━━━ MATERIAL TO PROCESS ━━━

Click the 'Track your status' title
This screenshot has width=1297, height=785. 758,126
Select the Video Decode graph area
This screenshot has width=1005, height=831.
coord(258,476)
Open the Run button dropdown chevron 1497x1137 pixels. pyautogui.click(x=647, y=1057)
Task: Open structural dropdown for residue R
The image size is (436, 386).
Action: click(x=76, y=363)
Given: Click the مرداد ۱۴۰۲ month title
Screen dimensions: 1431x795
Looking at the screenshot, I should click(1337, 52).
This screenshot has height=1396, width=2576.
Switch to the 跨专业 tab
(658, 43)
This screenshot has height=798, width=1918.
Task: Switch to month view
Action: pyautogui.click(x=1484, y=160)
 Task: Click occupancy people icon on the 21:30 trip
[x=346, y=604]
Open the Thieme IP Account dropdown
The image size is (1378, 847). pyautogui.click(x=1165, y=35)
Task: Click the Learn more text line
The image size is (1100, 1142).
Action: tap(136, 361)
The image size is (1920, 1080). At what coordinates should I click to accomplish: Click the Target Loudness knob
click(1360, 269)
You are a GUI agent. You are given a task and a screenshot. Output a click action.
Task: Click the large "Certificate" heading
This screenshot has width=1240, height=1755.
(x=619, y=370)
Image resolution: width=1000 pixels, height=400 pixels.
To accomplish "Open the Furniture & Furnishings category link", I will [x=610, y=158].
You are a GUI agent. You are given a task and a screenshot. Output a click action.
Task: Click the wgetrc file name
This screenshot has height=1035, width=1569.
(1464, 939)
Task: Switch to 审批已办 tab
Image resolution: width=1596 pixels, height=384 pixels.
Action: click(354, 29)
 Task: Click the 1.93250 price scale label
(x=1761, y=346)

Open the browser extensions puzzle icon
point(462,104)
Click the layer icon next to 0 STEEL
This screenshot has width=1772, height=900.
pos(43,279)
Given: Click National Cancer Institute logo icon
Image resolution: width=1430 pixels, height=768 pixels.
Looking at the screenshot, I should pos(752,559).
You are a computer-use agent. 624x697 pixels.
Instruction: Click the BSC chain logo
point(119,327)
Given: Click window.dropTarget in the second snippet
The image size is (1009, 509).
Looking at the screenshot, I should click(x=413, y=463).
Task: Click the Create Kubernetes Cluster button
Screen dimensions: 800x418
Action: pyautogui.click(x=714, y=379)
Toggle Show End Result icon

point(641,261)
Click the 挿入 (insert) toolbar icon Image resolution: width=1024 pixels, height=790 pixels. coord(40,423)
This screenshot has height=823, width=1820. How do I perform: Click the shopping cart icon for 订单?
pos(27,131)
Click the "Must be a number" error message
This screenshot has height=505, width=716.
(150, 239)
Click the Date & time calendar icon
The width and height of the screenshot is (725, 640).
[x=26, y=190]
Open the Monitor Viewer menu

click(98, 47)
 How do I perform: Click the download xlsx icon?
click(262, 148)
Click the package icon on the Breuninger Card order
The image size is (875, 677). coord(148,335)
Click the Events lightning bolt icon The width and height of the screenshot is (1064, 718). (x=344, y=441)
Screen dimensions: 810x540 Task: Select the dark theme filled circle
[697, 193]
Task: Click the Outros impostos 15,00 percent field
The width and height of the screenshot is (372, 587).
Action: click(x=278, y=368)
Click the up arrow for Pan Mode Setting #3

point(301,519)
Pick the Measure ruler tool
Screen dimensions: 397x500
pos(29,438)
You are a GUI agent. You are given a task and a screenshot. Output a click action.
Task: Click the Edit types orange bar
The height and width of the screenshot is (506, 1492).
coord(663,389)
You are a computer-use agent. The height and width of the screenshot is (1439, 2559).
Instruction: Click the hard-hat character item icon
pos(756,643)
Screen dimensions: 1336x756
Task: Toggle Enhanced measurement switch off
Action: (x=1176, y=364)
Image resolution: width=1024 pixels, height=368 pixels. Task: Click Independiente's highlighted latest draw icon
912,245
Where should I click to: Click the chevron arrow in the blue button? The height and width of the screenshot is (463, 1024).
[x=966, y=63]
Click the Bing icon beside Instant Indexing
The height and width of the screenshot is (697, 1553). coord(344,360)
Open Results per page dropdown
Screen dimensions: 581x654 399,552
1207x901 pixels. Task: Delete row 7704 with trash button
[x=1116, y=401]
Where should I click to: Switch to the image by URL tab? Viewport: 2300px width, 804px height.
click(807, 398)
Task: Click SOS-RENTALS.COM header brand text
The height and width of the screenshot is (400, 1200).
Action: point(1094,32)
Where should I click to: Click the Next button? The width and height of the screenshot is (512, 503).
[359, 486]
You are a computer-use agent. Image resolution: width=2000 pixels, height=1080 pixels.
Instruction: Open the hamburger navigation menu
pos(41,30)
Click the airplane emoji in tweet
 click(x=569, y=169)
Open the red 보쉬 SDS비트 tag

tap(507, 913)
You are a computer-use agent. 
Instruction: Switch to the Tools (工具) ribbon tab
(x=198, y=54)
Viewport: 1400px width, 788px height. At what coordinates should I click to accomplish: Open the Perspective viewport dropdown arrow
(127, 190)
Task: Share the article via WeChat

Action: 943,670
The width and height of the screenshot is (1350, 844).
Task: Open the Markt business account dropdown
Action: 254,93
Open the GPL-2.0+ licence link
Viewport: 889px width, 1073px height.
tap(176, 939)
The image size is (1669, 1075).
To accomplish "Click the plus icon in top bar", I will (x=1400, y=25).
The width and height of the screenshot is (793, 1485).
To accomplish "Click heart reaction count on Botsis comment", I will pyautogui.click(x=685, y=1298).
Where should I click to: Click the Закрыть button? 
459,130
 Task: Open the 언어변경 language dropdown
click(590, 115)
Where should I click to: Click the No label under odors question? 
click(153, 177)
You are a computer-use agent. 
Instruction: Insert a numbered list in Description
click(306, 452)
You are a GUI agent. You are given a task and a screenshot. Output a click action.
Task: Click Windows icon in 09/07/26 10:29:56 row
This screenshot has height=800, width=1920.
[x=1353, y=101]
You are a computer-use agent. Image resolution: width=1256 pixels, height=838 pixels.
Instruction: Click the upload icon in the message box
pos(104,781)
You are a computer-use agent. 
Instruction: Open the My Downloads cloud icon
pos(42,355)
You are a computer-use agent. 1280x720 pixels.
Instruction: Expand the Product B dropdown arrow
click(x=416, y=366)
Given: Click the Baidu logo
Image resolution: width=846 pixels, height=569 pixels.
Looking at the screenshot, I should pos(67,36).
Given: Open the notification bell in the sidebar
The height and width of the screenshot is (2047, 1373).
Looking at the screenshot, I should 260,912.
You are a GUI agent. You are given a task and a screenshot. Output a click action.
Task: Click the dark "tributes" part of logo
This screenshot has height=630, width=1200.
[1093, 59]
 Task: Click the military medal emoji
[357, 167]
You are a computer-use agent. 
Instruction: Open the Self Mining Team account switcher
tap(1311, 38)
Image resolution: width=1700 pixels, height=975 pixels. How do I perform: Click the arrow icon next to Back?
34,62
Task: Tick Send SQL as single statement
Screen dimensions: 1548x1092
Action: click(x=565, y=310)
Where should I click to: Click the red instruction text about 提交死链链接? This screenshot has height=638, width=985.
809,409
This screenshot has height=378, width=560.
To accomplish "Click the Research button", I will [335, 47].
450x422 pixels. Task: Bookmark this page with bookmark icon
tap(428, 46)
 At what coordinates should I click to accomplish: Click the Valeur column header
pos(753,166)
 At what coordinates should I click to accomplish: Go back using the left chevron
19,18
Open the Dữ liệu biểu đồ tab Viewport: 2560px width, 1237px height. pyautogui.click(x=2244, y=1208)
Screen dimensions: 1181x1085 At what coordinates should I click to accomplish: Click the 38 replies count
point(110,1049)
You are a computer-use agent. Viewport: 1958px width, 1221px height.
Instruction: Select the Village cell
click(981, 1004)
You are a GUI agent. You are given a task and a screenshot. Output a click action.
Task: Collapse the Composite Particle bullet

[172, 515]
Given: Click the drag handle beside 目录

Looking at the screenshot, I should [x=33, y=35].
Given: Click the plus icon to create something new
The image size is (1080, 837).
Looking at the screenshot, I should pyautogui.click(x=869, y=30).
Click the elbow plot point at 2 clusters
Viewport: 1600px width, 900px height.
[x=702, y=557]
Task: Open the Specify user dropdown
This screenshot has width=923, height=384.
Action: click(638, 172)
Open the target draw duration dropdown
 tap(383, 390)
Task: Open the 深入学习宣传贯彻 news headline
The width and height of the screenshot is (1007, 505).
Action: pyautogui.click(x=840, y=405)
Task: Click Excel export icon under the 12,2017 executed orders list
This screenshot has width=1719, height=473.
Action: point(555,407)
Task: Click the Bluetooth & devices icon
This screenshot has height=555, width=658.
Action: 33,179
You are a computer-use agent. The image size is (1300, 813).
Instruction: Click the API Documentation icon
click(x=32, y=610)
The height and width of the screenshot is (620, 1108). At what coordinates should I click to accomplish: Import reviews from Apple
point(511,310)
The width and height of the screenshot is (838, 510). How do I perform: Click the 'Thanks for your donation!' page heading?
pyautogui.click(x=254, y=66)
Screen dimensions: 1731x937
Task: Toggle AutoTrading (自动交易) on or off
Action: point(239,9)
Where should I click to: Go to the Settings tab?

━━━

■ REQUIRED WORK:
Write down again, exactly as given, only the lines above that fall from the line with "Given: Click window.dropTarget" to the line with "Click the 挿入", inclusive.

■ EXERCISE RESPONSE:
Given: Click window.dropTarget in the second snippet
The image size is (1009, 509).
Looking at the screenshot, I should click(x=413, y=463).
Task: Click the Create Kubernetes Cluster button
Screen dimensions: 800x418
Action: pyautogui.click(x=714, y=379)
Toggle Show End Result icon

point(641,261)
Click the 挿入 (insert) toolbar icon Image resolution: width=1024 pixels, height=790 pixels. coord(40,423)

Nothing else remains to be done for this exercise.